→ **WHAT TO PRODUCE**:
Filter the records down to the lines that hold the word "This", and copy each of those lines.

→ **DATA SHOWN**:
▼

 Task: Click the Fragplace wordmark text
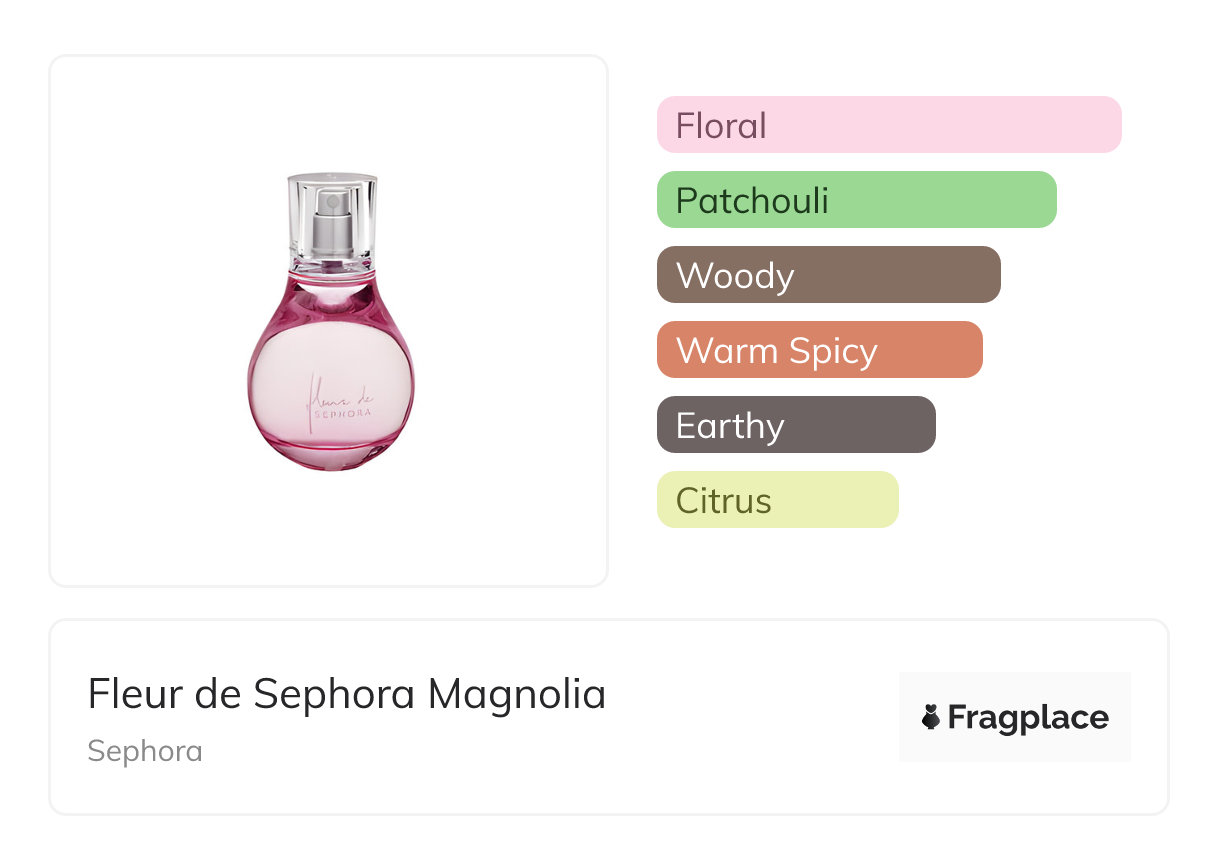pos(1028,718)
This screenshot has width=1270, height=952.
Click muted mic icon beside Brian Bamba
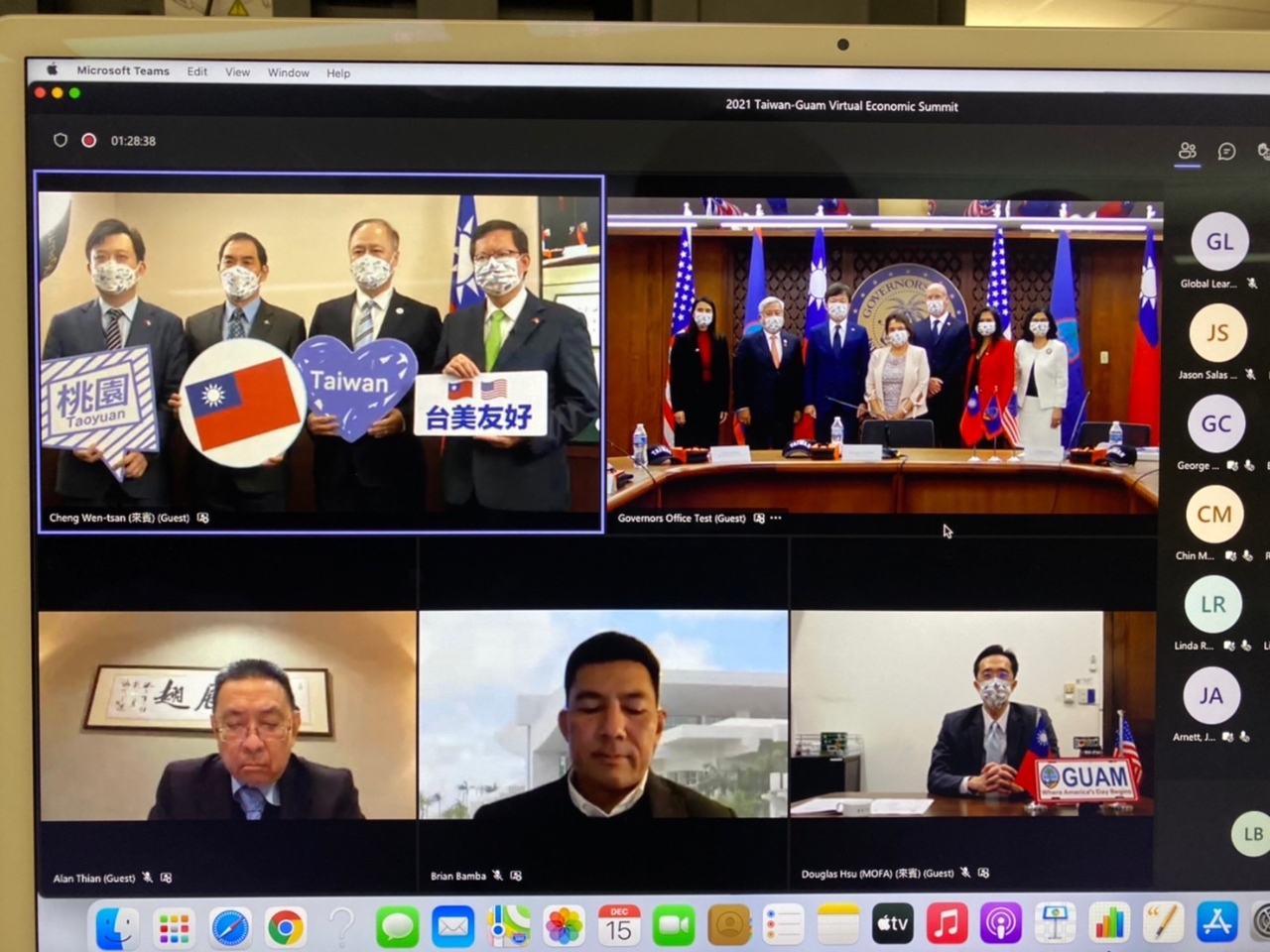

▲
▼

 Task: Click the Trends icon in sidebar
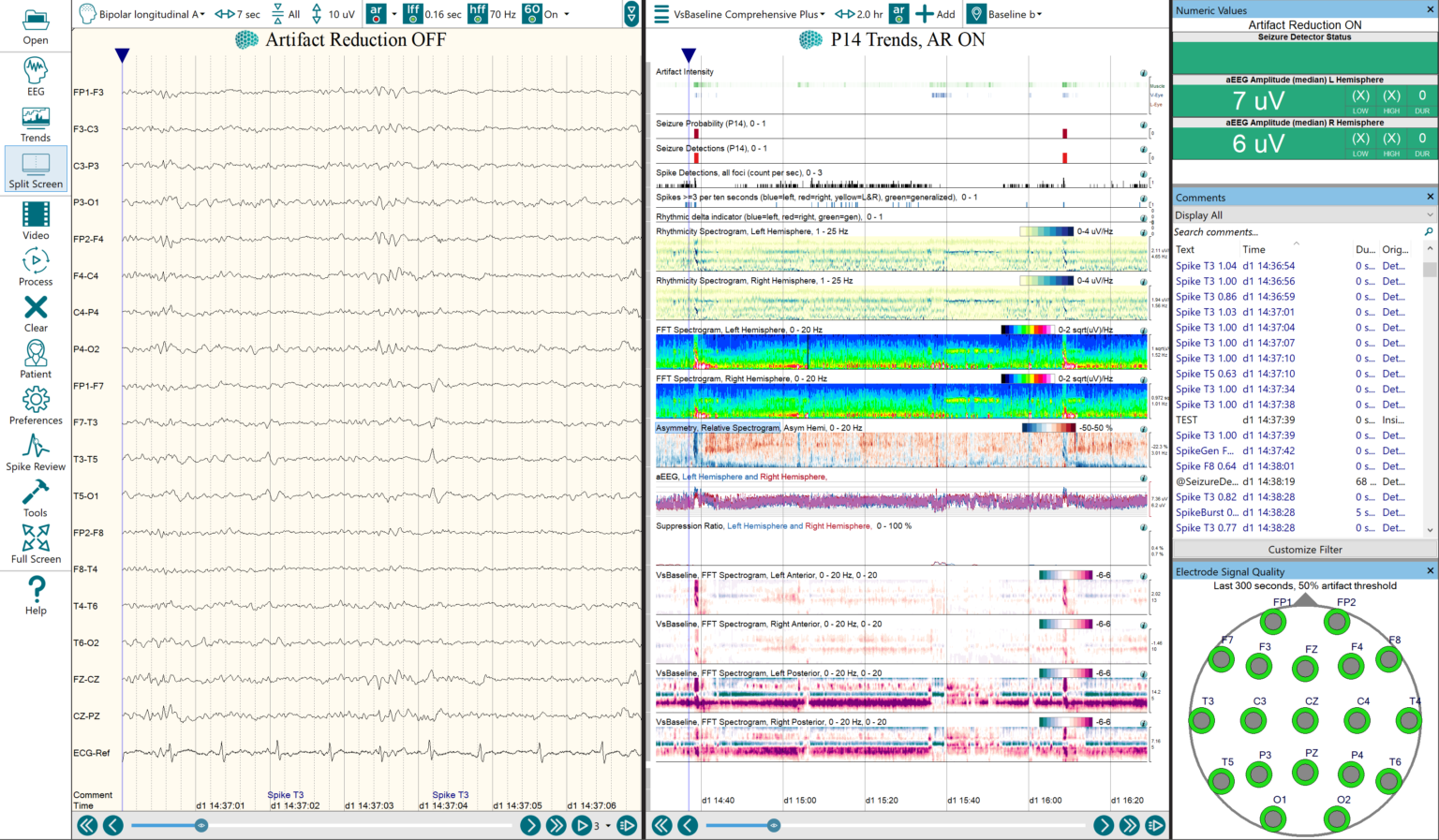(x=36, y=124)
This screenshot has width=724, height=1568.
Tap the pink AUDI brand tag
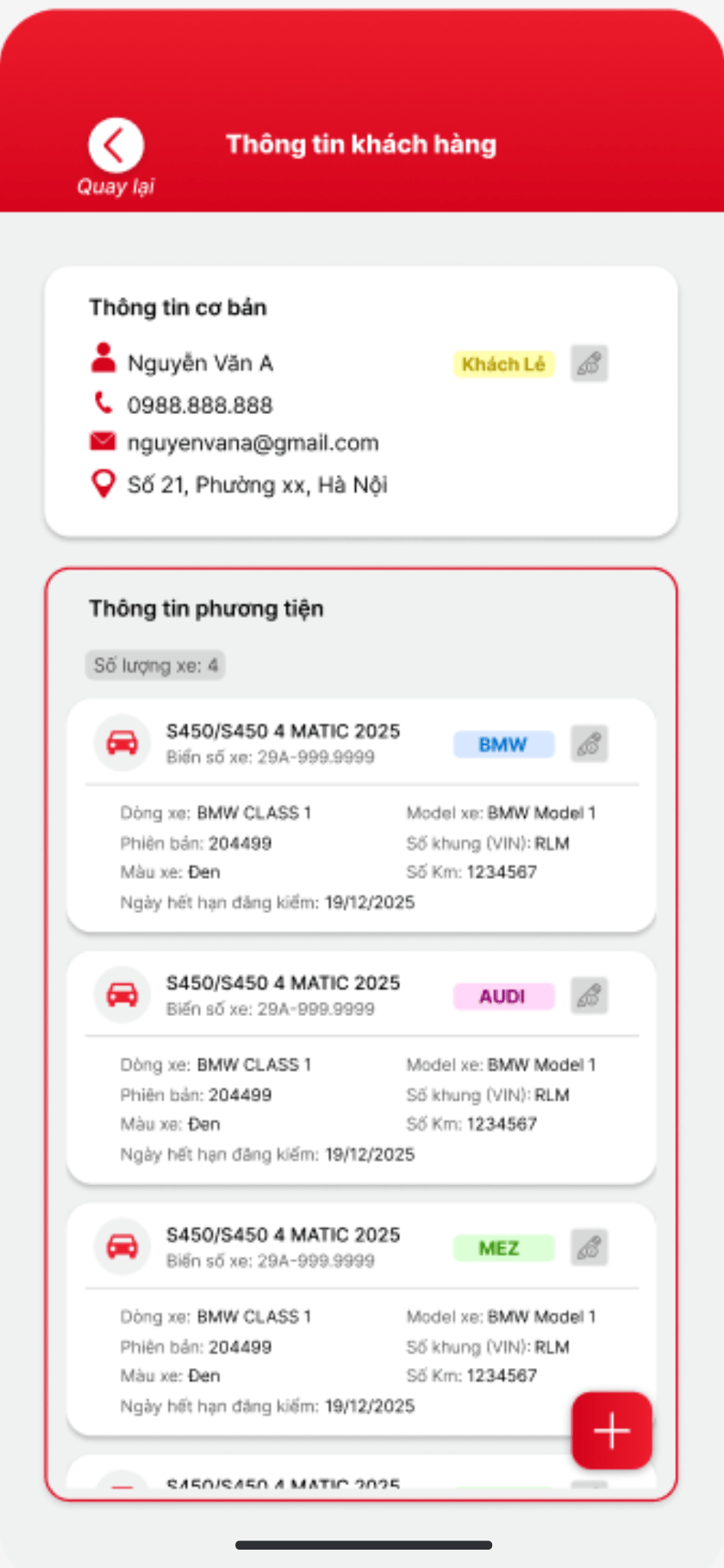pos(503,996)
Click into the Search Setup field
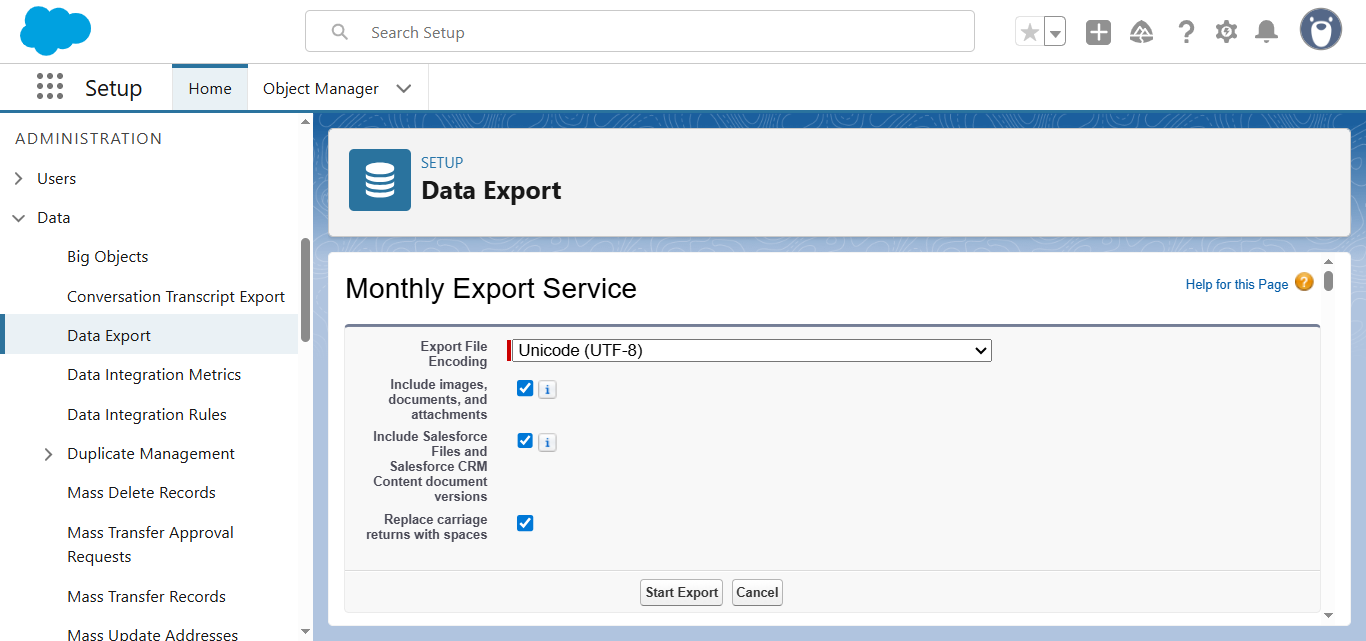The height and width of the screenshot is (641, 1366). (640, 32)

▲

→ **TASK RESPONSE**:
This screenshot has width=1270, height=952.
This screenshot has width=724, height=1568.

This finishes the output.